Not only are Copenhagen residents ahead of the curve sustainability-wise, they also have one of the most gender-fluid and diverse fashion weeks. During a whirlwind three days, most of the collections I saw were entirely unisex. Some brands showed love for women’s bodies by having pregnant women walk in their shows, which I appreciated. Curiously enough, instead of the candy-colored street style seen on editors and influencers, the runway looks tended to be on the more muted and sophisticated side, especially compared to prior seasons. Below, we’ve assembled a list of the 11 standout brands that showed at Copenhagen Fashion Week spring 2022. Each label embodied these ethos of celebrating mother earth, while simultaneously putting out some seriously killer fashion.
Bjerregaard makes beautifully crafted and well-thought-out knits. (Although the Central Saint Martins graduate is not exactly new to the lineup, hers is always an exciting show to see.) Bjerregaard, an expert at textile design, uses deadstock fabrics for her clothing, and practices a zero-waste policy.
Another Central Saint Martins alumnus, Stine Goya hosted a “secret show” during Copenhagen Fashion Week before the collection went live for the public to see, allowing for the main focus to be the collection and not the street style hubbub outside of the show. This presentation was full of vibrant greens, florals, and just the right amount of sequins. But it was the printed hosiery and headscarves that stole the show for me.
(Di)vision kicked off Copenhagen Fashion Week with a burst of energy on a sunny Tuesday morning in Copenhagen. This was the brand’s largest collection yet, consisting of 31 unisex looks. (Di)vision is yet another brand that focuses on creating from preexisting materials—the collection was made entirely of deadstock fabrics and upcycled vintage garments. (Di)vision is fresh and playful, and is everything you would imagine a Denmark nightlife enthusiast would want to wear.
Sisters Julie and Marie Skall are vegan, use minimal animal products in their collections, and focus on elegance where quality is never compromised. Their spring 2022 show was staged in the contemporary art center, Den Frie—a perfect complement to the garments that were shown. From house dresses to sweater vests and even suiting, this was the perfectly effortless wardrobe for anyone who doesn’t want to sacrifice looking chic while caring for the planet.
A look from Emilie Axters’s collection.
The young talent was plentiful this season. If students at the Royal Danish Academy design school were suffering from lockdown ennui, their collections—designed completely in quarantine—didn’t show it. From Emilie Axters’s use of bold colors and exotic shapes to Josefine Dyring’s use of “pets” as fashion and Frederik Taus’s expression of gender norms and the upper class, you would have never known that these designers created during a global pandemic.
Founded by Sophia Roe in 2020, The Garment focuses on building a wardrobe that can last a lifetime. Besides being sustainable in the physical sense, Roe believes that sustainability is simply about owning less.

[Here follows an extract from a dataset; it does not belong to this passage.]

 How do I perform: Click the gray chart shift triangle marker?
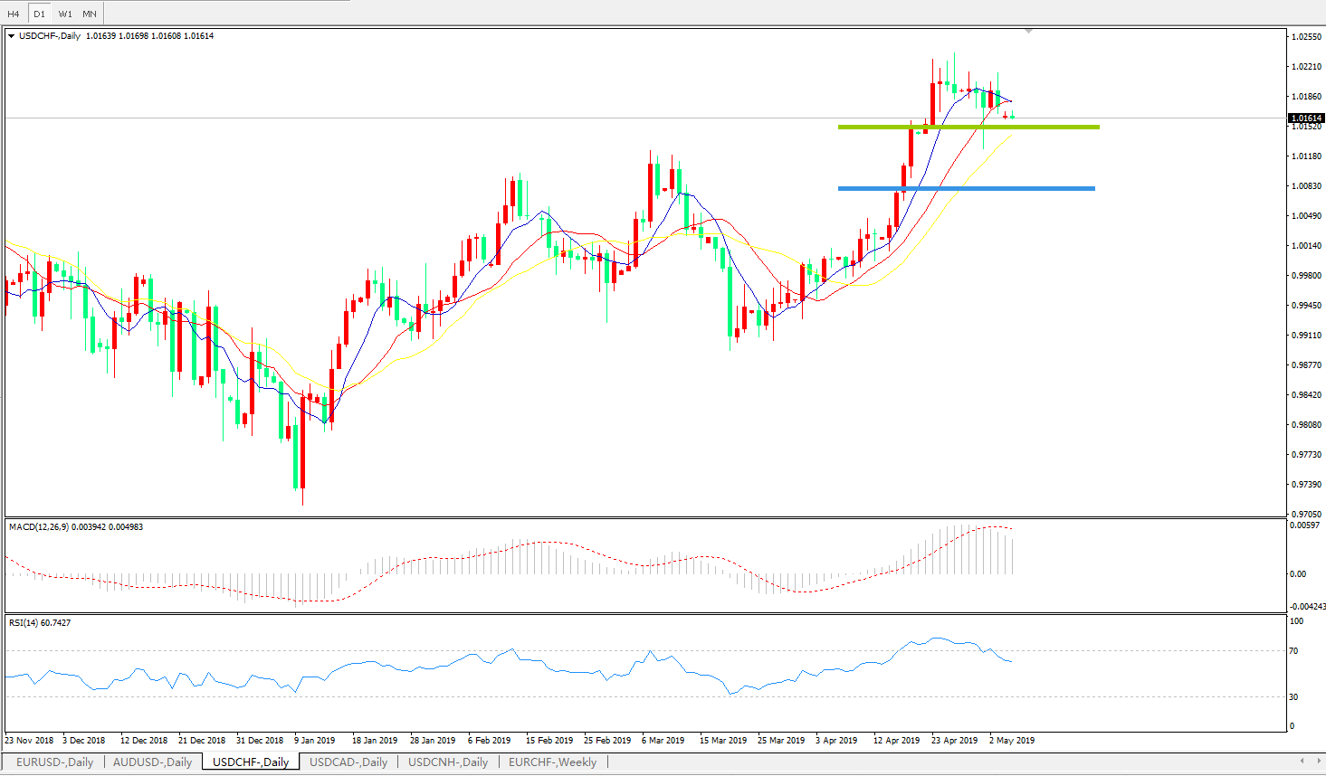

As the last show of the day, the setting for Soeren Le Schmidt was quite dark, setting the scene for the rest of the evening—the bar doled out drinks as the attendees waited eagerly for the lights to go up. Exquisite tailoring was apparent, but my favorite aspect of the show was the black-and-white checkered suiting and the gender-fluid casting.
Founded in Copenhagen in 2018 and a semi finalist for the LVMH price in 2020, Helmstedt is a romantic brand full of whimsy. Using hand-painted prints, designer Emilie Helmstedt focuses on creating wearable art that will last for generations.
Known for creating candy-colored coats adorned with fur trim, Saks Potts surprised us all this season, with a more toned-down see-now-buy-now collection.
A Roege Hove is a new label that has been awarded the inaugural talent slot by the Copenhagen Fashion Week show committee—the brand showed its first-ever runway show this spring 2022 season. With sculptural and unique knit pieces, A Roege Hove is definitely paving the way for knitwear enthusiasts to follow.